Hi,
On Sat, Dec 25, 2021 at 12:19:28PM +0800, ZFeiXQ wrote:
> ## Description
>
> A NULL Pointer Dereference was discovered in setcmd () at commands.c:1152.
> The vulnerability causes a segmentation fault and application crash.
Thanks for fuzzing GNU inetutils!
> ## Proof of Concept
> [POC1](https://drive.google.com/file/d/1snLElamVgMu5SO1vkKvSQqOByBlX0zxb/view?usp=sharing)
>
> **command:**
>
> ```
> ./telnet < POC1
> ```
>
> **Result**
>
> ```
> ./telnet < POC1
> [1] 728662 segmentation fault ./telnet < ./poc
> ```
This is the same kind of problem as with unsetcmd(), but now in setcmd().

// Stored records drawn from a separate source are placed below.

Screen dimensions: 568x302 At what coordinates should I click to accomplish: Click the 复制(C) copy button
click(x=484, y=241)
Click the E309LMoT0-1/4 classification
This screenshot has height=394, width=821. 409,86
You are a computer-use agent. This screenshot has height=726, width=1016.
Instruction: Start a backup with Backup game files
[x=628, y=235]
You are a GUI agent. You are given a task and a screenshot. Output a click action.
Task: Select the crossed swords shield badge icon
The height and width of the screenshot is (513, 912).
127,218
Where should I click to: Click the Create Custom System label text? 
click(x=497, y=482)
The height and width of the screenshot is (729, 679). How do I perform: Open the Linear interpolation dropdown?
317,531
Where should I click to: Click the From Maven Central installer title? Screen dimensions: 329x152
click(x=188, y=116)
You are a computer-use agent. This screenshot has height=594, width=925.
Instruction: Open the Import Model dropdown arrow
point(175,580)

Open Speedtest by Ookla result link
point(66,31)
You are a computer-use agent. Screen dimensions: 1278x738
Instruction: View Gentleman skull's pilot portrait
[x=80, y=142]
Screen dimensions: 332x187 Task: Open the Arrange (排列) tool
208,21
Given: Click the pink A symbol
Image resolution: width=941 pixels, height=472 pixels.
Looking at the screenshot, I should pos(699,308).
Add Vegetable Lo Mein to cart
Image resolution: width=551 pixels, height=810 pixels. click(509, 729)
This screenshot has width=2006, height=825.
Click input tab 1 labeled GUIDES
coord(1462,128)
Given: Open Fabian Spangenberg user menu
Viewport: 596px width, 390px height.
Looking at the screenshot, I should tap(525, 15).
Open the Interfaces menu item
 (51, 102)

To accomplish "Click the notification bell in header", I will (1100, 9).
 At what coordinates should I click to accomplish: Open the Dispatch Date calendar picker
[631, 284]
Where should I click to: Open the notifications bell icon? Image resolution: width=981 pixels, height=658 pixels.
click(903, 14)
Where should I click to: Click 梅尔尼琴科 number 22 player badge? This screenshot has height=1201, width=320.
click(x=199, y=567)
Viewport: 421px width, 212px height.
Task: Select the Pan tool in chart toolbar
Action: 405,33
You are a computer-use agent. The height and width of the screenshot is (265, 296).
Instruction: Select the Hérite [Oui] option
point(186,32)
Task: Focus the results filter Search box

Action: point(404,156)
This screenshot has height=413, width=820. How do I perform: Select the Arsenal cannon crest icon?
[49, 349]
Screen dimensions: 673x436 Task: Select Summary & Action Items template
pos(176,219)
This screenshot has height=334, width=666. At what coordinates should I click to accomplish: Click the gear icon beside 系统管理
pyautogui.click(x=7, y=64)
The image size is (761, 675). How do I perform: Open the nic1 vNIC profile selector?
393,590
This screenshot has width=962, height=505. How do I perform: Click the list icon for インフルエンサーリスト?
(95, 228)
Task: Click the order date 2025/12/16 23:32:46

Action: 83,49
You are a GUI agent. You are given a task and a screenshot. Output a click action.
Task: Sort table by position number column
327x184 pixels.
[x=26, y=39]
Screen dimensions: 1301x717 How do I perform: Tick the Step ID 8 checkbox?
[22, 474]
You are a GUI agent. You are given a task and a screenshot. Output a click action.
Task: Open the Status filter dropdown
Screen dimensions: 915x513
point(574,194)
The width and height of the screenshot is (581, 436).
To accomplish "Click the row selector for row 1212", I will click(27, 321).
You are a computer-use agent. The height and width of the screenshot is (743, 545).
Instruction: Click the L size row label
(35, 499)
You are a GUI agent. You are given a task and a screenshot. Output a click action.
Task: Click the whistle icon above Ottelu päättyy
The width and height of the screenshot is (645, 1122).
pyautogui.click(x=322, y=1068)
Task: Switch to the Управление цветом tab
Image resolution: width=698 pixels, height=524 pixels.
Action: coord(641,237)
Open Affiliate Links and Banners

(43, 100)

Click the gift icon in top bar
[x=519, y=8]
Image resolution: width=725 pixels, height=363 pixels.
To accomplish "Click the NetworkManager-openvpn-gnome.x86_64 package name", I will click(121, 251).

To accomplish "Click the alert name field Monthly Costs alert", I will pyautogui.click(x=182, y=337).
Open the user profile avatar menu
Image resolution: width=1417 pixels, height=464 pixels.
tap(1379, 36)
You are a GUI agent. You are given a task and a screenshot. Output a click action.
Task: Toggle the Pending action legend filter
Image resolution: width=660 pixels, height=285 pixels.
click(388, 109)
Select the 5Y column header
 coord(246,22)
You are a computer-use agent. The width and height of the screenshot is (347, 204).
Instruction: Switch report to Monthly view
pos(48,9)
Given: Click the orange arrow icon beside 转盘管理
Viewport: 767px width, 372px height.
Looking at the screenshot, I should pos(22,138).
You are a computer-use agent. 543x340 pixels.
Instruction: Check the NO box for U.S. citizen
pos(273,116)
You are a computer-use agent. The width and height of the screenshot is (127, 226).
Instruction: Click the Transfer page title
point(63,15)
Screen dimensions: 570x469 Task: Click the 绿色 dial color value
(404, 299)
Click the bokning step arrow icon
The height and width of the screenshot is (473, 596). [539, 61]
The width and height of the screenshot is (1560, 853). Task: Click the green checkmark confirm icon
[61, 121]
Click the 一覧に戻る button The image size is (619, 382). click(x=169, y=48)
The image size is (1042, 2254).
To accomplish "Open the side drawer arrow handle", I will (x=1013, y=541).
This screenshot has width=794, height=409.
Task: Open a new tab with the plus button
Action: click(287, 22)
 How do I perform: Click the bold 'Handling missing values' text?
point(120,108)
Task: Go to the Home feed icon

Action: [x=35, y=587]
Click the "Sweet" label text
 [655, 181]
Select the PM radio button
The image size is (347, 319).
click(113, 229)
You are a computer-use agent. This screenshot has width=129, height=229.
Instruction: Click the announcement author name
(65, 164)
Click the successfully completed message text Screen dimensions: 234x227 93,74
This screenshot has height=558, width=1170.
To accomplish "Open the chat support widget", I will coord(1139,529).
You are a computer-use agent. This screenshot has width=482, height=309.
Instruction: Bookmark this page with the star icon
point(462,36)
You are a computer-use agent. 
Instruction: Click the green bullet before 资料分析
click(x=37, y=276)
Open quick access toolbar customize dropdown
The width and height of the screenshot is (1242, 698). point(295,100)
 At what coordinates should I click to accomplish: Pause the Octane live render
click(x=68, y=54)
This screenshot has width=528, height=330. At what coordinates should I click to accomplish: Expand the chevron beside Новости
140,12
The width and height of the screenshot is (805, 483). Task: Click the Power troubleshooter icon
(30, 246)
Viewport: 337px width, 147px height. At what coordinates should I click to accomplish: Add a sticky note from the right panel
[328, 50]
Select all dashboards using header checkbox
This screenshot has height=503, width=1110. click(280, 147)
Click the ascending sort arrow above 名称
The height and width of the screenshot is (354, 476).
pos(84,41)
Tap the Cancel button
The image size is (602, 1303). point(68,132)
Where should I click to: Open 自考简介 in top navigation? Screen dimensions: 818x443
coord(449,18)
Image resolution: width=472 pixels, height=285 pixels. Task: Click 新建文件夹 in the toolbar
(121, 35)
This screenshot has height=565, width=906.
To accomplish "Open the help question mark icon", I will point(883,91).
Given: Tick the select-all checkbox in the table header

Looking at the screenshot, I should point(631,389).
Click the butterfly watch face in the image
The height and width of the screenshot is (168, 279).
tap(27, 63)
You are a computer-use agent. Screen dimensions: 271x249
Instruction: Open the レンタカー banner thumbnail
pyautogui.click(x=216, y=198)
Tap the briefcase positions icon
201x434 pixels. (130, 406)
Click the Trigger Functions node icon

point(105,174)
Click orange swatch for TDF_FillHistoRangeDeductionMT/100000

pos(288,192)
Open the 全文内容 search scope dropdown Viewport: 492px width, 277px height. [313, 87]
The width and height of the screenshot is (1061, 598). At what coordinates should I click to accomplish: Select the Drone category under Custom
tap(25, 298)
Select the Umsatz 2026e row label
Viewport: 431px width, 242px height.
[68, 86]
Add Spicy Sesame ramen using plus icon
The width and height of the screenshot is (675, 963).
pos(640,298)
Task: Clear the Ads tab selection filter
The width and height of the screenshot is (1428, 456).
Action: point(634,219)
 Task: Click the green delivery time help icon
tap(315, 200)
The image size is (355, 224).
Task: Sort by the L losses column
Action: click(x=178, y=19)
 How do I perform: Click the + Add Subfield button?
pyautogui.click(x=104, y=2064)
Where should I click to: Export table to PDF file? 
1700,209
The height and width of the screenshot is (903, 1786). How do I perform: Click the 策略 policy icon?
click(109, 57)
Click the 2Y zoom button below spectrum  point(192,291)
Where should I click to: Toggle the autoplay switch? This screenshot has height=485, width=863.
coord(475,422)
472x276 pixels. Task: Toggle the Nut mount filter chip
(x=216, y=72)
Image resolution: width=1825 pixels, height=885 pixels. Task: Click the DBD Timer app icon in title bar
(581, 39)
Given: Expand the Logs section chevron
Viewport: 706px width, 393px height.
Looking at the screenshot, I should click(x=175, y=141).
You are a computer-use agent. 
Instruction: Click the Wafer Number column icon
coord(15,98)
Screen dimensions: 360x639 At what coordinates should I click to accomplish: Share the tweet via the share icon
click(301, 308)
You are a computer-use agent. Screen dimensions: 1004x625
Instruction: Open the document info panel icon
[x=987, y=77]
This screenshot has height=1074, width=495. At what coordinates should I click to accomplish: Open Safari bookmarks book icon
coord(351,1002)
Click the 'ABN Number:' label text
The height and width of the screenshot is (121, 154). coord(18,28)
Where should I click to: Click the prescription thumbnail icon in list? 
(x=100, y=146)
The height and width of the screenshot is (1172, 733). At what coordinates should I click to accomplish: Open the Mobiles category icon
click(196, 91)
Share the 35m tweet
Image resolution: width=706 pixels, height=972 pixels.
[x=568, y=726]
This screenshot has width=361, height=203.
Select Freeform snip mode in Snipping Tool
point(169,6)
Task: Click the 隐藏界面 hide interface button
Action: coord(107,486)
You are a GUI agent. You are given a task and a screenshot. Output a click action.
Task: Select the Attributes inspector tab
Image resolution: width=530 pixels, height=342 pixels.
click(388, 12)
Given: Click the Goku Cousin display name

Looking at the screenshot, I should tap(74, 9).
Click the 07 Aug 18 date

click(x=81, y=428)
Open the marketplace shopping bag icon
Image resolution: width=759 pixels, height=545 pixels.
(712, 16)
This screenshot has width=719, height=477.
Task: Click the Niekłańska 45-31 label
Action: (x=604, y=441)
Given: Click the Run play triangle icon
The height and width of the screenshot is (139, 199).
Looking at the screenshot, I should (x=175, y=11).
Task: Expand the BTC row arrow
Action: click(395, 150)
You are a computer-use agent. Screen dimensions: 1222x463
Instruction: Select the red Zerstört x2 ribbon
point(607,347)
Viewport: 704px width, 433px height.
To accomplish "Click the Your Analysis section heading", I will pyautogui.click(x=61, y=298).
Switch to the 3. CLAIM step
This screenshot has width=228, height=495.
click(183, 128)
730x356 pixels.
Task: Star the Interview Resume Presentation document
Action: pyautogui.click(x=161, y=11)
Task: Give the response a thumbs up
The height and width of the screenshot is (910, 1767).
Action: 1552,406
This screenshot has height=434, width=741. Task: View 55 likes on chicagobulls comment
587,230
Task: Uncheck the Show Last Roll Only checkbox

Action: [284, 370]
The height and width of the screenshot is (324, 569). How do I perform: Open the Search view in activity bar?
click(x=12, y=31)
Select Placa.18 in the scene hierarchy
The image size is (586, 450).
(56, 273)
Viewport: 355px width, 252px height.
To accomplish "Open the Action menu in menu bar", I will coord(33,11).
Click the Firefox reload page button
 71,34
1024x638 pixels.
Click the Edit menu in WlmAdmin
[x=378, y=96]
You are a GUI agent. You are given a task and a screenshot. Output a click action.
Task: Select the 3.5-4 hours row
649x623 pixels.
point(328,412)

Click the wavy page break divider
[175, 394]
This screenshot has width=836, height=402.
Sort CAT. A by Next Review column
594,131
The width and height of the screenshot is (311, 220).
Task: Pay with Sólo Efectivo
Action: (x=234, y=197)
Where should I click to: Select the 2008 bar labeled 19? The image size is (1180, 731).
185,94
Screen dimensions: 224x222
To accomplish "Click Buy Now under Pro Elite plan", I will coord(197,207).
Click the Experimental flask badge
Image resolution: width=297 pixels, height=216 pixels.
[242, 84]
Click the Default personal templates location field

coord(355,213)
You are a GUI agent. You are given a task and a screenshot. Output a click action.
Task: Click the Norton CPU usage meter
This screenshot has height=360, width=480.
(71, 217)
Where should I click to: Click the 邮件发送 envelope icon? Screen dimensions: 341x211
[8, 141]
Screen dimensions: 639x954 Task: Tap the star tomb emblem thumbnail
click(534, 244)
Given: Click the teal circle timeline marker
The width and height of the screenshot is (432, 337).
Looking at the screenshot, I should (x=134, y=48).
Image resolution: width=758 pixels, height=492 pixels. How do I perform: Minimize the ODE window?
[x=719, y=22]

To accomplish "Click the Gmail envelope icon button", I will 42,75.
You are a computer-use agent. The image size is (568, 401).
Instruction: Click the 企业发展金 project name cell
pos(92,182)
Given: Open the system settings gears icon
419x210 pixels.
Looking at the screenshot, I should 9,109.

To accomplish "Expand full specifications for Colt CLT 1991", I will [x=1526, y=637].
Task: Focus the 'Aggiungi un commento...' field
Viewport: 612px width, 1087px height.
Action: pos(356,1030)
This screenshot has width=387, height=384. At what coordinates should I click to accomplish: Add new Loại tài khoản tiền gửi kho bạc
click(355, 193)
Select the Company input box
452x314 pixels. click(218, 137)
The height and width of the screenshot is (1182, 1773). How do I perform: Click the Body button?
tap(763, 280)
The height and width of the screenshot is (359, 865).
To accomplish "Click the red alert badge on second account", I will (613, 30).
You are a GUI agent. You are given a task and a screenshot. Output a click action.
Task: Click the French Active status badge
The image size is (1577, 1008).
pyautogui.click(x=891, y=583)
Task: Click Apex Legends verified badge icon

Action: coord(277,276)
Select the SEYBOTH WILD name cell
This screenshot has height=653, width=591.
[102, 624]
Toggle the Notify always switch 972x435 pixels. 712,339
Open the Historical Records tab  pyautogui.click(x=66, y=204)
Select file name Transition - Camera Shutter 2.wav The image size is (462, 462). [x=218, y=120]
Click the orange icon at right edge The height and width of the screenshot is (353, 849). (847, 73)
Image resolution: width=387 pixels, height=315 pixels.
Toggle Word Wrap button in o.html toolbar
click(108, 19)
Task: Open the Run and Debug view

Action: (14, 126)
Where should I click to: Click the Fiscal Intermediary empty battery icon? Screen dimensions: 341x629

Attempting to set " " to something unconditionally follows ct->charp, but
the relevant table "Setlist" contains several entries with name " ", but
neither a valid ct->handler nor a valid ct->charp (i.e., empty lines and
comment lines):
$ telnet/telnet
telnet> set \ whatever
Segmentation fault (core dumped)
The attached patch "inetutils-telnet-set_null_deref_fix.patch" fixes this
by rejecting a set argument with neither ct->handler nor ct->charp.
Thanks,
Erik
--
In the beginning, there was static routing.
-- RFC 1118
diff --git a/telnet/commands.c b/telnet/commands.c
index 9e04944f..072bba62 100644
--- a/telnet/commands.c
+++ b/telnet/commands.c
@@ -1136,6 +1136,11 @@ setcmd (int argc, char *argv[])
(*ct->handler) (argv[2]);
printf ("%s set to \"%s\".\n", ct->name, (char *) ct->charp);
}
+ else if (!ct->charp)
+ {
+ fprintf (stderr, "'%s': invalid argument ('set ?' for help).\n",
+ argv[1]);
+ }
else
{
if (strcmp ("off", argv[2]))